I touched on something earlier that I want to elaborate on, which are the early impressions from various outlets that outlined the shift towards a more over-the-top Michael Bay-inspired campaign in Battlefield 3. Contrary to what the majority of fan responses have been like, I done have a massive issue with this. While most Battlefield campaigns range from decent to good, it is yet another FPS game where the single player mode feels like an appetizer for the multiplayer main course. Battlefield titles can certainly use a campaign that attempts to pack a bigger punch, so I don’t mind a few extra mindless booms and crashes if it makes the experience a little more memorable. The real problem that I’m seeing with Battlefield 3’s campaign direction is that it contradicts what the series is synonymous for as well as the anti-Call of Duty stance that DICE and EA have been touting all this time. I can’t help but think back to last year’s reboot of Medal of Honor. That was a game that ditched just about everything that made Medal of Honor well… Medal of Honor. In actuality, change was exactly what that series needed. However, the choice to craft the new look Medal of Honor into a second rate Call of Duty came across as a desperate attempt at competing with Call of Duty to hopefully steal away a few loyalists from the record breaking series. It sounds awfully familiar, doesn’t it? Medal of Honor’s failure proved that you can’t put a crack in Call of Duty’s riot shield with a copycat game. While Battlefield 3 is still keeping the vast majority of its integrity, it’s still bothersome to me to watch EA continue to try and beat Call of Duty by putting more Call of Duty in their Battlefield 3. There is an Xzibit “Yo dawg, I put a _____ in yo _____” meme somewhere in this argument, isn’t there?

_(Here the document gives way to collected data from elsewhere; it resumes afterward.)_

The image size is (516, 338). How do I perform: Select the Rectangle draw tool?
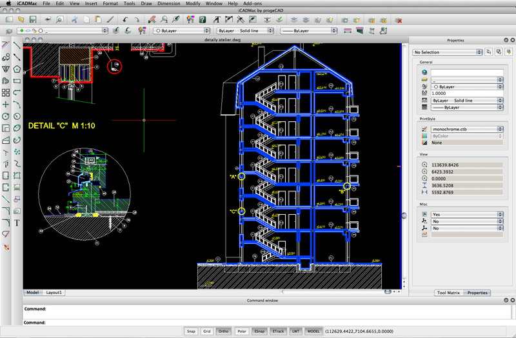pyautogui.click(x=17, y=81)
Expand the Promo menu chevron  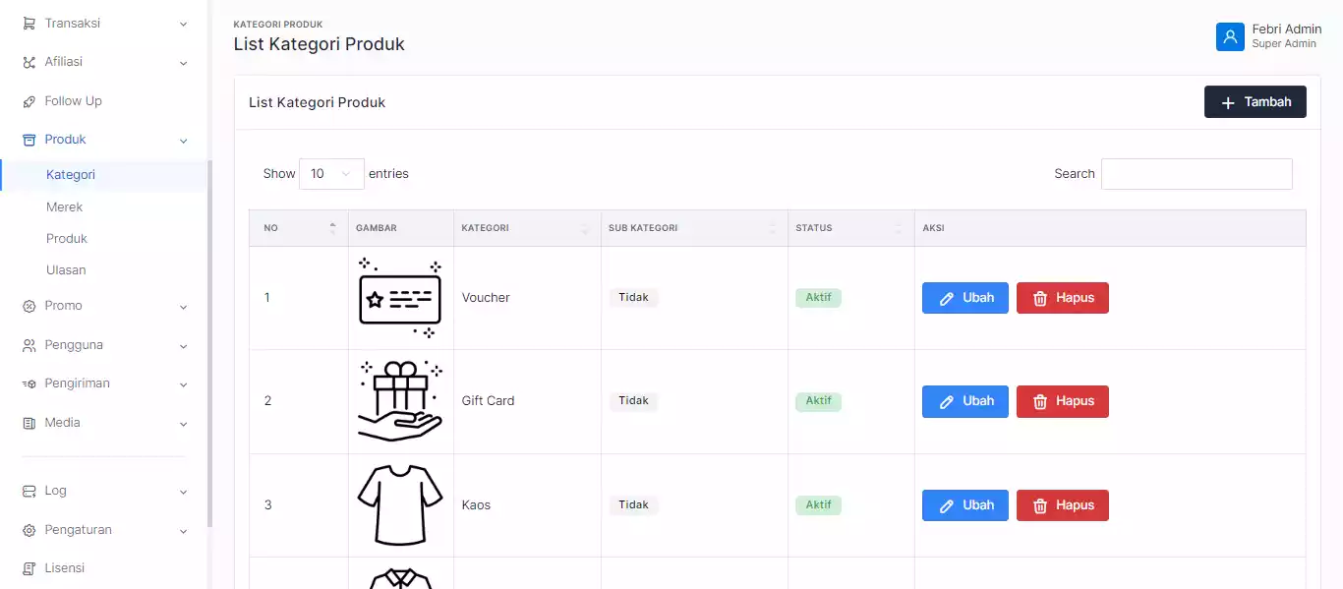click(183, 307)
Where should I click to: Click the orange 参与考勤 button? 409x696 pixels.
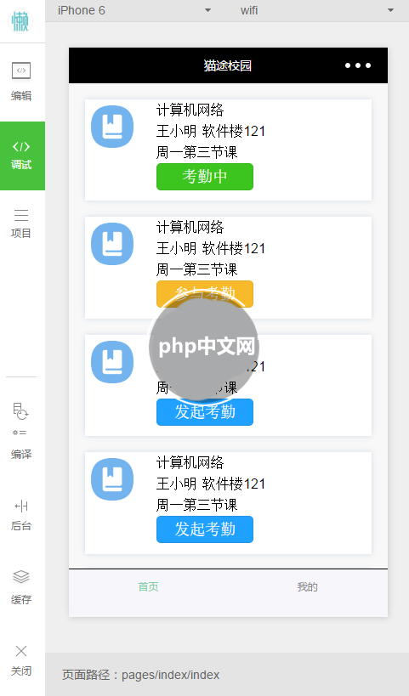tap(205, 294)
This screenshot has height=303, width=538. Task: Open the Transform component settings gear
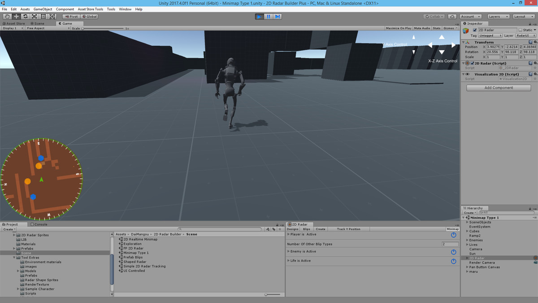[535, 42]
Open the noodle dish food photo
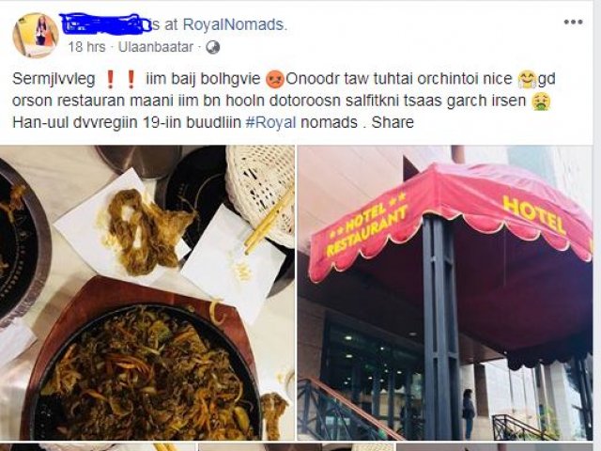The image size is (601, 451). click(147, 292)
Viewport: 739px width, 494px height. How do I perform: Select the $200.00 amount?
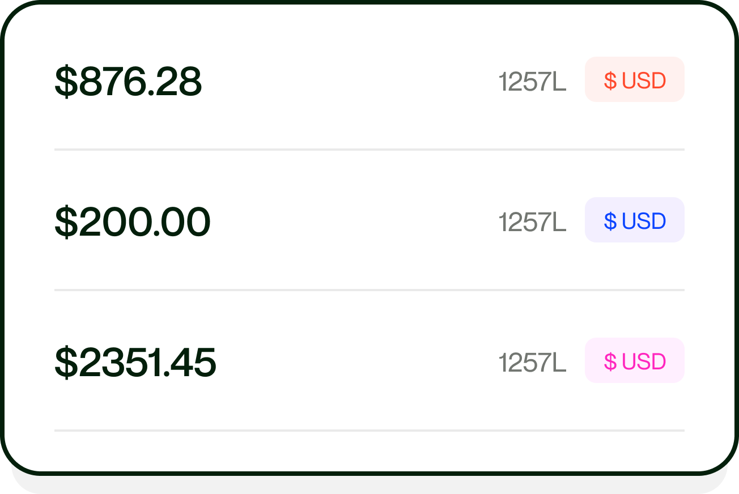(x=133, y=222)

From a marketing standpoint, catering to the Call of Duty fanbase doesn’t make sense. It contradicts their entire potshot strategy, and feels like another lofty attempt from EA to strong-arm Battlefield 3 into becoming that elusive “Call of Duty killer.” Even though Battlefield’s campaigns could use a little more oomph, it still isn’t going to help EA get what they really want. The whole reason why so many eyes have been stuck on Battlefield 3 right now is because of how different the series actually is. For the people who have grown tired of the same Call of Duty formula, it gives them an exciting alternative that feels refreshingly new and breaks the mold that they’re used to. Reverting back to the same strategy that they test drove with Medal of Honor won’t get EA anywhere – it didn’t work then and it won’t work now. The key to Battlefield 3 beating Call of Duty is letting Battlefield 3 play its own lane. The more you architect Battlefield into a Call of Duty game, the more likely people will play Battlefield 3 and say “I’d rather play Call of Duty.” Instead, stick to what you know, and stick to what you do best. That strategy is the very reason why Battlefield is such a successful franchise, so EA… don’t screw it up just because you can’t stomach seeing Call of Duty sell units. You’ll only end up causing Battlefield 3 to fall by the wayside. Pick your battles and go above and beyond the battlefield instead of going above and beyond the call.